§ Provided passage

%%

Melissa Harris-Perry Show Panel discuss risk & poverty

Video

This is a few weeks old, but I think this is an important discussion.

MONICA MEHTA: Which is enabled by taking risks. And that was the big thing that was missing from the “you didn’t build that speech.”

HARRIS-PERRY: What is riskier than living poor in America? Seriously! What in the world is riskier than being a poor person in America? I live in a neighborhood where people are shot on my street corner, I live in a neighborhood where people have to figure out how to get their kid into school because maybe it will be a good school and maybe it won’t.

I am sick of the idea that being wealthy is risky. No! There is a huge safety net that whenever you fail will catch you (slams palms together) and catch you (slams palms together) and catch you (slams palms again). Being poor is what is risky!

MEHTA: Melissa–

HARRIS-PERRY: We have to create a safety net for poor people and then won’t because they happen to look different from us, it is the pervasive ugliness!

COATES: It is, it is.

HARRIS-PERRY: We cannot do that!

COATES: There is the other side being that small business owners do take risks, of course. And when we–

MEHTA: That’s what makes entrepreneurs different from other smart, hardworking people. And my point was that that is what was missing from the speech.

BOB FRANKEN: You mean the entrepreneurs who built things all by themselves?

COATES: They don’t build them by themselves, they build them by employing other people.

MEHTA: Yes, the ones that use the roads that all of us have access to, the teachers have access to. But some of us go to Dairy Queen and some of us start businesses.

%%

§ Records provided
%%

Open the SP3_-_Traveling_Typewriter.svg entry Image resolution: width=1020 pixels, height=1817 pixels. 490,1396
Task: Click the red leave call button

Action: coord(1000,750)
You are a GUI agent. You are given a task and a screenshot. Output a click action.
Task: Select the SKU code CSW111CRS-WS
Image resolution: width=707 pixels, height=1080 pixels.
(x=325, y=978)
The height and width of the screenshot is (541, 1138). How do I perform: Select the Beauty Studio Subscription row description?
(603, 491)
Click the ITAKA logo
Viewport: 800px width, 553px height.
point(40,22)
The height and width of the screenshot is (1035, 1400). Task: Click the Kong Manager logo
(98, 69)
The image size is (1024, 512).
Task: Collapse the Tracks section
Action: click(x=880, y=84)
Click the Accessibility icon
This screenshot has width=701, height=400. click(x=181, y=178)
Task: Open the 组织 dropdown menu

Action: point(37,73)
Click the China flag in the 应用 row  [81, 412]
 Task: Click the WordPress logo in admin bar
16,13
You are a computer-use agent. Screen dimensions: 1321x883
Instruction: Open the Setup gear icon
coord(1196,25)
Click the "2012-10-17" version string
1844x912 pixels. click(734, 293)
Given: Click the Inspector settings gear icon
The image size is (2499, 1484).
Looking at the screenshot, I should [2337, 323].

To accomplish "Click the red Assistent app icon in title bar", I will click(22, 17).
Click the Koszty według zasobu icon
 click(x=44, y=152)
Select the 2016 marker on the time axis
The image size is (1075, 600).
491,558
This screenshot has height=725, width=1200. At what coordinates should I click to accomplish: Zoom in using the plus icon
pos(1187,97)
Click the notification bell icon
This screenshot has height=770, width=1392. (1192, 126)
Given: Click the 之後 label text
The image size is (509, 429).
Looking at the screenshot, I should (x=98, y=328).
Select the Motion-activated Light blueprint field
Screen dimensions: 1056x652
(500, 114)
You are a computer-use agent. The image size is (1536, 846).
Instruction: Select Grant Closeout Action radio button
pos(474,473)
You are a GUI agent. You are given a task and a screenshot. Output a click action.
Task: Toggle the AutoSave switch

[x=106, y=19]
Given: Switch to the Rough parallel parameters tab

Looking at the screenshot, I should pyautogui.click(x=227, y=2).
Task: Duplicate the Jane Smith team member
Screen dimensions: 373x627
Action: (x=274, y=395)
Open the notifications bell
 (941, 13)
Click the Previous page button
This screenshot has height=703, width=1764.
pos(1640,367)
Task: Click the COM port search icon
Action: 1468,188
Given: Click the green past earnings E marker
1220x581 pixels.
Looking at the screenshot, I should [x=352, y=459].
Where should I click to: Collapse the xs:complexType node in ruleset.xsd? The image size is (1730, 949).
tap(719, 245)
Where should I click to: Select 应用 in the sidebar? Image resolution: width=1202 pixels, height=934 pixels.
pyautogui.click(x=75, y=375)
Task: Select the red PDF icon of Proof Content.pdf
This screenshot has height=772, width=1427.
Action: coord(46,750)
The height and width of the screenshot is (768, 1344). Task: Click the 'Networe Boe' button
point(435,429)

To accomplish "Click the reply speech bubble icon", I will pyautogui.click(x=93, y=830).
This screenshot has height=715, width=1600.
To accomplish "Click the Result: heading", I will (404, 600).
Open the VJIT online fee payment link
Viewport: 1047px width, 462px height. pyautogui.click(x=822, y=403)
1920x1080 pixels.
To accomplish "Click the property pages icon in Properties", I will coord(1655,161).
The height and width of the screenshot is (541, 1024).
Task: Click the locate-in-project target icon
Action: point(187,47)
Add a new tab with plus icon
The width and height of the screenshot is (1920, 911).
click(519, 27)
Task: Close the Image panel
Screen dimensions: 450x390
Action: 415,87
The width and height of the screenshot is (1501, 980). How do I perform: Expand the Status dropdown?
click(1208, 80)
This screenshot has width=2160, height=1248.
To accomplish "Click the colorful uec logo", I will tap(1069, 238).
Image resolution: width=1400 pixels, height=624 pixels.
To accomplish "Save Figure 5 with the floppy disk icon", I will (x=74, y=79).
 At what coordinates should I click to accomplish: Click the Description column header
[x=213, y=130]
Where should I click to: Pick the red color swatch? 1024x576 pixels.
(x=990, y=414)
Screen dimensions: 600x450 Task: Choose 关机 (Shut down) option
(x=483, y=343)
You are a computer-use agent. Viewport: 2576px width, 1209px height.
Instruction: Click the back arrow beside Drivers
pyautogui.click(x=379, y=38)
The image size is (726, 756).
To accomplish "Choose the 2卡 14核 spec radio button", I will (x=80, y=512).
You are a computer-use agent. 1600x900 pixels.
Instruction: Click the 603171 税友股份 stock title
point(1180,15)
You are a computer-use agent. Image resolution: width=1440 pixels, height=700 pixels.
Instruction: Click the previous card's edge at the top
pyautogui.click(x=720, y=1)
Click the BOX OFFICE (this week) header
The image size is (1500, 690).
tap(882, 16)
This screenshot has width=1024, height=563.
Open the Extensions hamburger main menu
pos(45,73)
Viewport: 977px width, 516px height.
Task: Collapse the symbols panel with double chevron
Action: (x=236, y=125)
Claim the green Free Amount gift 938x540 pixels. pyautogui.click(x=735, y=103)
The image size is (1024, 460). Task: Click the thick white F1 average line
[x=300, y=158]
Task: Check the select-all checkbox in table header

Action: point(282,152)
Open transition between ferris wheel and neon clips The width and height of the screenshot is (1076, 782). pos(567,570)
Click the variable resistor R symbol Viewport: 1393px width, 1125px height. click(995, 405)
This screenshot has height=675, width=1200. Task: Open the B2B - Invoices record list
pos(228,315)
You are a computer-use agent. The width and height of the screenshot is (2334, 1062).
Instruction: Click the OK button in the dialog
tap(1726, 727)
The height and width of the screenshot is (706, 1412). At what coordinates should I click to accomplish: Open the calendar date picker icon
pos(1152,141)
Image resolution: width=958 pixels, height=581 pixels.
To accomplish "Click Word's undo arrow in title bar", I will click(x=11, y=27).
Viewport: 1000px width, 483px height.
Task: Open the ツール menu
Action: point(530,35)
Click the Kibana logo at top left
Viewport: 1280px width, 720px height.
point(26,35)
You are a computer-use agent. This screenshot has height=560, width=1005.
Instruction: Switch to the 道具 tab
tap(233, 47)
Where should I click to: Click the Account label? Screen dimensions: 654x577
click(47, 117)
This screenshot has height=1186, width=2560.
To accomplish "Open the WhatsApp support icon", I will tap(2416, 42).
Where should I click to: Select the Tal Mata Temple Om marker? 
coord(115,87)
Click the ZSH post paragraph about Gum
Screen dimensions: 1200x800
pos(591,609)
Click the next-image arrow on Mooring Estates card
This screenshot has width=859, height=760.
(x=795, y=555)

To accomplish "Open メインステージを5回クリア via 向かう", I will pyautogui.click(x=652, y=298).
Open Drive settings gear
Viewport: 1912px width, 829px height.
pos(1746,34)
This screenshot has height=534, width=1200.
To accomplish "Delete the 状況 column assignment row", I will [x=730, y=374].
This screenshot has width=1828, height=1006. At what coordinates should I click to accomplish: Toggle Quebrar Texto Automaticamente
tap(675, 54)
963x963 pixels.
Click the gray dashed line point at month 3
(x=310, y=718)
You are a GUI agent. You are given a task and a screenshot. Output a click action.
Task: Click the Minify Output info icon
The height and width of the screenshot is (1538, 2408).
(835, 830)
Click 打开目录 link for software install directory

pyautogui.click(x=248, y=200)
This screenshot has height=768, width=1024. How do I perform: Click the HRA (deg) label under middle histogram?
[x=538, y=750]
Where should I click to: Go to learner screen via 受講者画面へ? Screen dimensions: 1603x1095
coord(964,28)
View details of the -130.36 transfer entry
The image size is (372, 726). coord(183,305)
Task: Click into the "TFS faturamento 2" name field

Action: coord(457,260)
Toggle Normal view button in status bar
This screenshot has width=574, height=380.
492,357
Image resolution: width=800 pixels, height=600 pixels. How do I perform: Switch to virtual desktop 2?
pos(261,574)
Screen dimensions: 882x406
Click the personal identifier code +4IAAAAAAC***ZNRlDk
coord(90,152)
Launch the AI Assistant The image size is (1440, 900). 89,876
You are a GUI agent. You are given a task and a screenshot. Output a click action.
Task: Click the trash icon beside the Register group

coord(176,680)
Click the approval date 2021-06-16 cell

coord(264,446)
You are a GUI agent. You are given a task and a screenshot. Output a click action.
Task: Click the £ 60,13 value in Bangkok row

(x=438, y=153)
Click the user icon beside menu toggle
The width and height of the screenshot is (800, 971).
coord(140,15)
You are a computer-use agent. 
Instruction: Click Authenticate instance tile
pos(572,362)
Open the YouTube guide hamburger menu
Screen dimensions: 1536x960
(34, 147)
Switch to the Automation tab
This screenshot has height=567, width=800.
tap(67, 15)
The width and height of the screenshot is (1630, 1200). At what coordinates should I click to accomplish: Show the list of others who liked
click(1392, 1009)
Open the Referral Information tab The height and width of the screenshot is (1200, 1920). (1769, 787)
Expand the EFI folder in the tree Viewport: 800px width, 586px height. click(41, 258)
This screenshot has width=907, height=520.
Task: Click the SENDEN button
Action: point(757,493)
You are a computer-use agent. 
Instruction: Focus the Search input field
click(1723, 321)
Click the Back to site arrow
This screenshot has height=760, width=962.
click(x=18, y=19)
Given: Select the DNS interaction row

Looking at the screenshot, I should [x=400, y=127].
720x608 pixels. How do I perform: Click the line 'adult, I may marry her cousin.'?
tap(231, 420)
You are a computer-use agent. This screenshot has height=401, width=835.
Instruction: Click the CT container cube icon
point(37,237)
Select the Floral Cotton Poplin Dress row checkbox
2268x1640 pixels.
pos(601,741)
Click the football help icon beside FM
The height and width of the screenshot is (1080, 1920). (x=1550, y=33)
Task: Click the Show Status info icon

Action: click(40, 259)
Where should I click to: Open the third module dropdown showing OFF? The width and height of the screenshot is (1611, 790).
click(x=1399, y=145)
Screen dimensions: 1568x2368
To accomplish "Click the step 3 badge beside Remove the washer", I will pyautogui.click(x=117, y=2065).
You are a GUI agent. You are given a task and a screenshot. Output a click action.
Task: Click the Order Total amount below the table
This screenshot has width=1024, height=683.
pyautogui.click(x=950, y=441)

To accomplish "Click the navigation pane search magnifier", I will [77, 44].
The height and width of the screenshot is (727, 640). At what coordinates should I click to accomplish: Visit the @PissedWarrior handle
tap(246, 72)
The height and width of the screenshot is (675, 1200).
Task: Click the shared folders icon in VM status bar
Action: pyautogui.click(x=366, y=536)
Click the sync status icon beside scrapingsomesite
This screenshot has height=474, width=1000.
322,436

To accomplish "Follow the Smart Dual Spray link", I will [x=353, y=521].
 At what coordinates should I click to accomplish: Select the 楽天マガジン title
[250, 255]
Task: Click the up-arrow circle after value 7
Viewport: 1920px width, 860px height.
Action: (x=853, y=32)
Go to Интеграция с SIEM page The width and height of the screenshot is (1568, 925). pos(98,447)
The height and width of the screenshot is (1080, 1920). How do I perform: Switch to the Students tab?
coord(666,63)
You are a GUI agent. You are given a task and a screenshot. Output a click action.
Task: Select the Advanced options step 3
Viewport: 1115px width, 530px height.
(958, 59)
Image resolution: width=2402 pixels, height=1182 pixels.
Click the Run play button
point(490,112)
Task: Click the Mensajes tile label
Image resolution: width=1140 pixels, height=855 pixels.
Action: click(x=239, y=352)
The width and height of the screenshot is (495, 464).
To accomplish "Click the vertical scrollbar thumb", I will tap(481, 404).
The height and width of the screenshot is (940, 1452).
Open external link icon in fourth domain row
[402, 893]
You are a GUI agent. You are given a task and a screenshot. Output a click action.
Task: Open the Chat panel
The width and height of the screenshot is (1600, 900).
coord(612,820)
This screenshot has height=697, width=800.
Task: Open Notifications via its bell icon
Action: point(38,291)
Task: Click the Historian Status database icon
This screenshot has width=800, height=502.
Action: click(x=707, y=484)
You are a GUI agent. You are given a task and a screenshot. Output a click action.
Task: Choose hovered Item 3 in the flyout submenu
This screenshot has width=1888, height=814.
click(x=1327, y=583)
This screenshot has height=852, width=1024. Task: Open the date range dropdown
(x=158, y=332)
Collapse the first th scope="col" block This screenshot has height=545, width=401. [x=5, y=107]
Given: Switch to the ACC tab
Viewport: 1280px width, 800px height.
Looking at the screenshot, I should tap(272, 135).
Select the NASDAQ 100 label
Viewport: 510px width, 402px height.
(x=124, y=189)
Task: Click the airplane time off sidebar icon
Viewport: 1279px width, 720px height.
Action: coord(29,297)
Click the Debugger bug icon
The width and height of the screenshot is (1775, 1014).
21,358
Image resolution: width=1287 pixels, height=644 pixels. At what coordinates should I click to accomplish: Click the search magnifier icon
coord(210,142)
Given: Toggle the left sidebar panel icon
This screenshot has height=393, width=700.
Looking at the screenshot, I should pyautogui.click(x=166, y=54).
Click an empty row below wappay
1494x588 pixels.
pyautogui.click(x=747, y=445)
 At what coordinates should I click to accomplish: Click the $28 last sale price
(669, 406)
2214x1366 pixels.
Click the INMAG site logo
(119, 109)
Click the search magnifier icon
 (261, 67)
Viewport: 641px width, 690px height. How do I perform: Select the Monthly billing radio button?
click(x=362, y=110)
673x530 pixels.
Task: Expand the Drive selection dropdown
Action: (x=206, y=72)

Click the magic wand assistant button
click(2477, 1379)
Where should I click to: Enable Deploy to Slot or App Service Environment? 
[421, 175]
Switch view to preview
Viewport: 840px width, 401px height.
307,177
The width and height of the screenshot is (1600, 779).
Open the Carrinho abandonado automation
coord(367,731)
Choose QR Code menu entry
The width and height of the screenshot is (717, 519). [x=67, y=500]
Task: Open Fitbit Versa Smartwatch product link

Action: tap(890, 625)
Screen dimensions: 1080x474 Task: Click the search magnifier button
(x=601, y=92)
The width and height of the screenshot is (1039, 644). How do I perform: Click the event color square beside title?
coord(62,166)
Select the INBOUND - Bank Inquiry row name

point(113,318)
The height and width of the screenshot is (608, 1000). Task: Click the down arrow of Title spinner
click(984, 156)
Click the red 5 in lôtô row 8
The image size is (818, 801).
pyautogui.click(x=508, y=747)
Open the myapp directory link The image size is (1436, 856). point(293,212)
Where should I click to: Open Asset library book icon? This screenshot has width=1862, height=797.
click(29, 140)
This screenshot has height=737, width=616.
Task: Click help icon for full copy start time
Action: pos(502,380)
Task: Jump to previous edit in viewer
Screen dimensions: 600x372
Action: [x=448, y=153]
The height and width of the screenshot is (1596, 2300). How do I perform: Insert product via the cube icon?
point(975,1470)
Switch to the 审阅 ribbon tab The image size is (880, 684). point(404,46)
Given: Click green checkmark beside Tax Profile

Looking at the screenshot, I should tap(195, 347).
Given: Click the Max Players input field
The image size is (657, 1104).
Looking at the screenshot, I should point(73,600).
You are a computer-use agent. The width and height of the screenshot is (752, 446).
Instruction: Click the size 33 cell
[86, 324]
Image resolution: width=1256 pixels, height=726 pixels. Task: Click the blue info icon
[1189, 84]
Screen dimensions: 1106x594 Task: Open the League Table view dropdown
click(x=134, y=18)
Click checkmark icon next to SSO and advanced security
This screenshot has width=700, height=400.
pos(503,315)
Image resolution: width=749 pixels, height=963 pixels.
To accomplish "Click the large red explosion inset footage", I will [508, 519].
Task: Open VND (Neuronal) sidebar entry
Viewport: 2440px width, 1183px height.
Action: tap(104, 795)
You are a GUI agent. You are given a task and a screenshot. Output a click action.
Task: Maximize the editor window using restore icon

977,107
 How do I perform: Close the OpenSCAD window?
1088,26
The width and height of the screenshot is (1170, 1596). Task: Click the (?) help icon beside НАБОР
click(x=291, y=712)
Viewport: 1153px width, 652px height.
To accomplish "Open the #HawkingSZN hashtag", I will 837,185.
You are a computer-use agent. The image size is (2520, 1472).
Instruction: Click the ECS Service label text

%%

§ Tasks to complete
[A] Name every speaker whose words are quoted in the panel transcript on risk and poverty.
[B] From the panel transcript on risk and poverty, return the part that opens with the words containing "HARRIS-PERRY: We have" and closes with "all by themselves?".
[C] Resume the panel transcript on risk and poverty from the point where it stops.
You won't need the data for any of this.

§ Responses in order
[A] Monica Mehta, Harris-Perry, Coates, Bob Franken

[B]
HARRIS-PERRY: We have to create a safety net for poor people and then won’t because they happen to look different from us, it is the pervasive ugliness!

COATES: It is, it is.

HARRIS-PERRY: We cannot do that!

COATES: There is the other side being that small business owners do take risks, of course. And when we–

MEHTA: That’s what makes entrepreneurs different from other smart, hardworking people. And my point was that that is what was missing from the speech.

BOB FRANKEN: You mean the entrepreneurs who built things all by themselves?

[C]
GILES: I’m sorry but the whole notion of job creators—consumers are job creators. We’re the ones who make, who help make business, and who help make industry. And it’s very hurtful I so agree with what you just said (looking at Harris-Perry).

There was a picture on the front-page of the New York Times this Tuesday that really irked me. It was a black man that was in a homeless shelter in New Orleans and it showed empty beds around him and he was laying back with his feet crossed. And there was something about that picture to me that just looked like ‘This is an example of some lazy person, sponging off of the largess of other people.’

There are just these pervasive things that are out there. They just are!

FRANKEN: Besides which, your premise (addressing Mehta), correct me if you disagree. Your premise is that the person must be able to have all the wealth he can accumulate. All the wealth he can accumulate as a reward for taking risks. And I guess my question is, how many vacation homes do you need? How many private jets do you need? I suspect that if people were to give a little bit back to the government that enabled them, that they would, in fact, still want to take those risks.

MEHTA: I don’t think that’s the thought process of the small business owner who makes $250,000 a year. We’ve lost 220,000 small business owners in the last 10 years. We’re mixing apples and oranges. We’re talking about people that are super-wealthy and putting the policies that should affect them on real people who are just trying.

HARRIS-PERRY: You’re right, small business is different than Bain Capital. But I’ll also say, 10 years, President Obama has been president than few—less than four.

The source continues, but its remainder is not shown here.